WHAT IS BEING ASKED | The answer must consist of every line in the records that contains the word "breadcrumb".

RECORDS FOR THE EXERCISE |
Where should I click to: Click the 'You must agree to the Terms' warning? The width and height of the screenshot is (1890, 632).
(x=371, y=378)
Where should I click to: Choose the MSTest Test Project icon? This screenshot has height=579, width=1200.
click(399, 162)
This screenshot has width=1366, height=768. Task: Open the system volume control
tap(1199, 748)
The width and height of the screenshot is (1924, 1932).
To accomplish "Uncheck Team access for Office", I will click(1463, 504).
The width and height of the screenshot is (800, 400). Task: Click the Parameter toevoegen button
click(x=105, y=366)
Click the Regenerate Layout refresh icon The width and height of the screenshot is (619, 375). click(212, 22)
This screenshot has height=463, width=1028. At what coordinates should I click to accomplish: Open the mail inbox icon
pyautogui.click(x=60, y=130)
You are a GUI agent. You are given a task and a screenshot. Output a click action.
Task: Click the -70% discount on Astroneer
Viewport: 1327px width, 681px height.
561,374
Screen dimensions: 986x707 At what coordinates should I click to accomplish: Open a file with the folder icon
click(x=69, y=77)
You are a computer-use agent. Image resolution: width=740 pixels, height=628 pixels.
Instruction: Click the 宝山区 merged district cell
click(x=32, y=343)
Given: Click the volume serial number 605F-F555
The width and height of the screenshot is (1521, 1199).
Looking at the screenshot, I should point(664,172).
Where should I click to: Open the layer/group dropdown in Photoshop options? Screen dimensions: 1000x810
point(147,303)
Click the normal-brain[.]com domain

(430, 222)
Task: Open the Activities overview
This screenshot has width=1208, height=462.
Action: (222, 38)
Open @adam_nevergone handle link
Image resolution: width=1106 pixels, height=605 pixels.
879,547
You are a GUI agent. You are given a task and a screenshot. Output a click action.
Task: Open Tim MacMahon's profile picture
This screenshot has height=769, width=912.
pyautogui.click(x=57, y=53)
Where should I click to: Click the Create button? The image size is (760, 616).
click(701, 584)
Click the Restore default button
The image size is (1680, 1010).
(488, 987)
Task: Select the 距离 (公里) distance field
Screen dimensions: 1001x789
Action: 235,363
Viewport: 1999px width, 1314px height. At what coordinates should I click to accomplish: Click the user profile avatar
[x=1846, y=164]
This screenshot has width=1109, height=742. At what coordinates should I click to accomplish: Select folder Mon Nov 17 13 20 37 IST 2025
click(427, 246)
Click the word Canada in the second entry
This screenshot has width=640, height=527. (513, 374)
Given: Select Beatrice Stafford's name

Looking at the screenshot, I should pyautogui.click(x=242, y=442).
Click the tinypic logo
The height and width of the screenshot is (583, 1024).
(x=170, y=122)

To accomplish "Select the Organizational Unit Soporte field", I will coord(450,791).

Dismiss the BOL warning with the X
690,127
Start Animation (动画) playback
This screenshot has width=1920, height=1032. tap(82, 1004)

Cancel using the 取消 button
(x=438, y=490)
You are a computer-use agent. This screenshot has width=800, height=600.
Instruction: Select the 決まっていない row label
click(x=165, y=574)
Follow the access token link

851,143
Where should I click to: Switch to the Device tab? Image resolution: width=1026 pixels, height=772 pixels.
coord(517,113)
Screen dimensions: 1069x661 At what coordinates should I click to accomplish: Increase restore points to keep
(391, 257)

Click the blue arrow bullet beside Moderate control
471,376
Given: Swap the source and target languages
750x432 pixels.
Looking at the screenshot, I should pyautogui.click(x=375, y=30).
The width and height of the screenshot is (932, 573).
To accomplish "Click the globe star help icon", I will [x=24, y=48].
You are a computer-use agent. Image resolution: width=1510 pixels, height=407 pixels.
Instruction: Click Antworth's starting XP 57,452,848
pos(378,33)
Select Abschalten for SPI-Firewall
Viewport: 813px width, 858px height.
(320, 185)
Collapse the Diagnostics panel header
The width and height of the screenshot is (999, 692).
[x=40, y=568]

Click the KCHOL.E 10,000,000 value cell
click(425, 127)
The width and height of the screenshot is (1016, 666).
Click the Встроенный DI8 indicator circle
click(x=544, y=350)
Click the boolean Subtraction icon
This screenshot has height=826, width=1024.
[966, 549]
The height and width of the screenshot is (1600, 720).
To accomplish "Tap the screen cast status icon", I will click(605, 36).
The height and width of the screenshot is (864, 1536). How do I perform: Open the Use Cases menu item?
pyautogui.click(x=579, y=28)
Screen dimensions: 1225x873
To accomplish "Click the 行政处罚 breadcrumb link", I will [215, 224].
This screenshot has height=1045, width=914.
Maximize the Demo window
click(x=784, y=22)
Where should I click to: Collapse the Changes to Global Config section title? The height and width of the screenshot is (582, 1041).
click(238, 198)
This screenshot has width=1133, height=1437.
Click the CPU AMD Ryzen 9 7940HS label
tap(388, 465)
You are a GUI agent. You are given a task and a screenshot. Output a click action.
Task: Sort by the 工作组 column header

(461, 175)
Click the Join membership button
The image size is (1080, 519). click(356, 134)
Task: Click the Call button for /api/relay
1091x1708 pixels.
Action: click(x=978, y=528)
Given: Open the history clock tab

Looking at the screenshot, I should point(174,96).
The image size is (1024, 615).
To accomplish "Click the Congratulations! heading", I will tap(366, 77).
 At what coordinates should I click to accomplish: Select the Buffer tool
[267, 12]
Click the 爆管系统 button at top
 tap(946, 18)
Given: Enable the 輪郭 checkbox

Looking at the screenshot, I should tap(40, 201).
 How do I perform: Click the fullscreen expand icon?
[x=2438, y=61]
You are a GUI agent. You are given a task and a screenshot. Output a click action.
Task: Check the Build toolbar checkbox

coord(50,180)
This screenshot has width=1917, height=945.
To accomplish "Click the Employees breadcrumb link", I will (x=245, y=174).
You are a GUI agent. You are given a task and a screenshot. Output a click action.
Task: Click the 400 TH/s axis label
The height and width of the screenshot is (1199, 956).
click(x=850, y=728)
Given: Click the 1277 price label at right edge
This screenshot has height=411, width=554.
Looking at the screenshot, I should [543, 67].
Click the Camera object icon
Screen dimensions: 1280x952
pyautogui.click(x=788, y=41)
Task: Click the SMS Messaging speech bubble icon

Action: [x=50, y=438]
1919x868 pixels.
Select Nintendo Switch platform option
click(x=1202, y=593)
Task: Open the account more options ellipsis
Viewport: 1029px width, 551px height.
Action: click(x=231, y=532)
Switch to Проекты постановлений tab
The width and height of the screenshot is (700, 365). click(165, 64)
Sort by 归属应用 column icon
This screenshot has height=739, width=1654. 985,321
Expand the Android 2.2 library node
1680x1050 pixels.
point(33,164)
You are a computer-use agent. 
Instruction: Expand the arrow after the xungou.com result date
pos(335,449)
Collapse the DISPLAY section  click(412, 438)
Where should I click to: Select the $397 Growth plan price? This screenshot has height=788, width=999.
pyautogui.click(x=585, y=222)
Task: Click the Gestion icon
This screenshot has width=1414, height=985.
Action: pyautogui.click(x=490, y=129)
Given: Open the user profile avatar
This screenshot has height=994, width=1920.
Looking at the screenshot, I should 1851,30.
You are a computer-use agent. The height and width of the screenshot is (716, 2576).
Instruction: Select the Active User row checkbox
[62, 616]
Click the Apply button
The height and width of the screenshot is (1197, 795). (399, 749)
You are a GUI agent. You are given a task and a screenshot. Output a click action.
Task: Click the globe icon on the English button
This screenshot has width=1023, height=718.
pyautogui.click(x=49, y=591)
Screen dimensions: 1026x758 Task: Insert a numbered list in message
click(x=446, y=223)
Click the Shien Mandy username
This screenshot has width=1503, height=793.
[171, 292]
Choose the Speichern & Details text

FINISHED EXERCISE |
To accomplish "Click the 行政处罚 breadcrumb link", I will [215, 224].
To accomplish "Click the Employees breadcrumb link", I will (x=245, y=174).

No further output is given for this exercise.